Well, if I'm being honest, I really really dislike these type of vague problem statements. With trig functions, expressions can typically be rewritten in many different forms, and then it becomes an exercise in semantics to determine if one is "more simplified" than the others. In this case, I'll go out on a limb and assume that the "simplified" version is one containing the fewest terms. Under this definition, you can go one step further to simplify the expression down to one containing just a single term.

To accomplish this, I'd brush up on the double-angle and half-angle identities. If you're having difficulties finding these in your notes and/or your textbook, this websitehttp://www.dummies.com/education/math/trigonometry/the-origin-of-the-half-angle-identities-for-sine/ has the information. Specifically, recall that $\displaystyle csc(x)=\dfrac{1}{sin(x)}$ and $\displaystyle cot(x)=\dfrac{1}{tan(x)}$

As an aside, judging from your notation, you also appear to be suffering from a very common confusion about what trig functions mean and what they are.
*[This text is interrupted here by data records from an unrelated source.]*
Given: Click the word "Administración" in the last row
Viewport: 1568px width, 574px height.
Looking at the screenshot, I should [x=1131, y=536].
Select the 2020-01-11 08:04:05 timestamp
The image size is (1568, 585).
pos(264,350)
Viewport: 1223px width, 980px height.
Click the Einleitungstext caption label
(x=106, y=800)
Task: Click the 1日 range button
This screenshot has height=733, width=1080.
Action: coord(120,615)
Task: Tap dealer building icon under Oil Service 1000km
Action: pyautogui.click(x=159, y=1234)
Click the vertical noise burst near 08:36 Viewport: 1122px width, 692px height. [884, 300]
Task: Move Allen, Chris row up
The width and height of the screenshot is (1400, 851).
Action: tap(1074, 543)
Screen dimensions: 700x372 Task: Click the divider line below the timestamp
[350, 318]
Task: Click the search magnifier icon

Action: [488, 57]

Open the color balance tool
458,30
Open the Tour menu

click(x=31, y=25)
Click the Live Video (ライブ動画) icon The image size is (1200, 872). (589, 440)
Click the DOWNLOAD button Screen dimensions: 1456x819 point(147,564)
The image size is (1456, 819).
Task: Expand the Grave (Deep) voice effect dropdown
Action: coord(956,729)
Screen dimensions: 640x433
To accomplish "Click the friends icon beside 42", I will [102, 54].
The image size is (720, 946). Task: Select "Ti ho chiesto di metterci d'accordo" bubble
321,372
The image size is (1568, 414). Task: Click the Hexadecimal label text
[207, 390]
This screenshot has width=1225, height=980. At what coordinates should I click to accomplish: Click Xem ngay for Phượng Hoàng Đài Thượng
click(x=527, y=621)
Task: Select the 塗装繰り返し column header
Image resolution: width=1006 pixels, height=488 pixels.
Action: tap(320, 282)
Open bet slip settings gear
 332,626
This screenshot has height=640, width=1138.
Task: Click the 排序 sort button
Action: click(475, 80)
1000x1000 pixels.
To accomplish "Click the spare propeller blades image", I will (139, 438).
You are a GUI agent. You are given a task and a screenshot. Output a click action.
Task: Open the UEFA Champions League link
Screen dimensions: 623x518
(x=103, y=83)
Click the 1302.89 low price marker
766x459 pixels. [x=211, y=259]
As part of your working, you include:

$\displaystyle \dfrac{1}{sin} \: x + \dfrac{cos}{sin} \: x$

But this is utter nonsense. Sine (sin) is a function and must have an argument. sin(x) does not indicate sin times x. Rather, is it read as "the sine of x." And similarly with cosine.

 

[godfreyjh]

As an aside, judging from your notation, you also appear to be suffering from a very common confusion about what trig functions mean and what they are. As part of your working, you include:

$\displaystyle \dfrac{1}{sin} \: x + \dfrac{cos}{sin} \: x$

But this is utter nonsense. Sine (sin) is a function and must have an argument. sin(x) does not indicate sin times x. Rather, is it read as "the sine of x." And similarly with cosine.

Yes you are right utter nonsense and I did not see it. This is the correct notation $\displaystyle \dfrac{1}{sin\,(x)}+ \dfrac{cos\,(x)}{sin\,(x)}$ I apologise for the error in layout which I did not see.

I will ask tomorrow for the solution in class and see what the lecturer says.

Thanks again

Regards.

 

[Deleted member 4993]

Dear Friends
Could you be so kind to give us some assistance with the following

View attachment 8204

Thank you for your time and assistance
regards
Godfrey

Hint:

sin(x) = 2 * sin(x/2) * cos(x/2)

1 + cos(2x) = 2 * cos²(x)

 

[senthilkumarv]

RE: Simplification

Hint:

sin(x) = 2 * sin(x/2) * cos(x/2)

1 + cos(2x) = 2 * cos²(x)

you can use these steps

 

[Deleted member 4993]

you can use these steps

View attachment 8212...............Incorrect

cosec(x) + cot(x) = 1/sin(x) + cos(x)/sin(x)

= [1 + cos(x)]/sin(x) ................. one possible simplification↓

= 2 * cos²(x/2)/[2 * sin(x/2) * cos(x/2)]

= cos(x/2)/sin(x/2)

= cot(x/2)

 

[godfreyjh]

cosec(x) + cot(x) = 1/sin(x) + cos(x)/sin(x)

= [1 + cos(x)]/sin(x) ................. one possible simplification↓

= 2 * cos²(x/2)/[2 * sin(x/2) * cos(x/2)]

= cos(x/2)/sin(x/2)

= cot(x/2)

Thank you for your hints and later your simplification Subhotosh your assistance is greatly appreciated.

Regards